Question

The TSA of the sphere is $616c{{m}^{2}}$. Find its volume.

Answer 1

Hint: We will be using the concept of surface area and volume to solve the problem. We will first find the radius of the sphere from the total surface area of the sphere and then use the formula of volume of sphere to find its volume.
Complete step-by-step answer:
Now, we have been given that the total surface area of the sphere is $616c{{m}^{2}}$.
Now, we know that for a sphere of radius r the total surface area is $4\pi {{r}^{2}}$.
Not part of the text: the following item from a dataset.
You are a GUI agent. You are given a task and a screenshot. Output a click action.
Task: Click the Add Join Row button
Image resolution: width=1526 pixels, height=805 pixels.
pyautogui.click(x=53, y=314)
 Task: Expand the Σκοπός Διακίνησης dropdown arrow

Now, according to question we have,
$\begin{align}
  & 4\pi {{r}^{2}}=616 \\
 & \pi {{r}^{2}}=\dfrac{616}{4} \\
 & \pi {{r}^{2}}=154 \\
\end{align}$
Now, we will use $\pi =\dfrac{22}{7}$. So,
$\begin{align}
  & \dfrac{22}{7}{{r}^{2}}=154 \\
 & {{r}^{2}}=\dfrac{154\times 7}{22} \\
 & {{r}^{2}}=\dfrac{77\times 7}{11} \\
 & {{r}^{2}}=7\times 7 \\
 & r=7cm \\
\end{align}$
Now, we have to find the volume of sphere and we know that the formula for volume of sphere is
\[=\dfrac{4}{3}\pi {{r}^{3}}\].
Now, we will substitute the value of r = 7 and $\pi =\dfrac{22}{7}$. So, we have the volume of sphere as,
$\begin{align}
  & =\dfrac{4}{3}\times \dfrac{22}{7}\times 7\times 7\times 7 \\
 & =\dfrac{4}{3}\times 22\times 7\times 7 \\
 & =\dfrac{4312}{3} \\
 & =1437.33c{{m}^{3}} \\
\end{align}$
The volume of the sphere is $1437.33c{{m}^{3}}$.

Note: To solve these type of questions it is important to know that the total surface area of a sphere of radius r is $4\pi {{r}^{2}}$ and volume of such sphere is \[\dfrac{4}{3}\pi {{r}^{3}}\]. Also, it has to be noted the way we have used total surface area to find the radius of the sphere.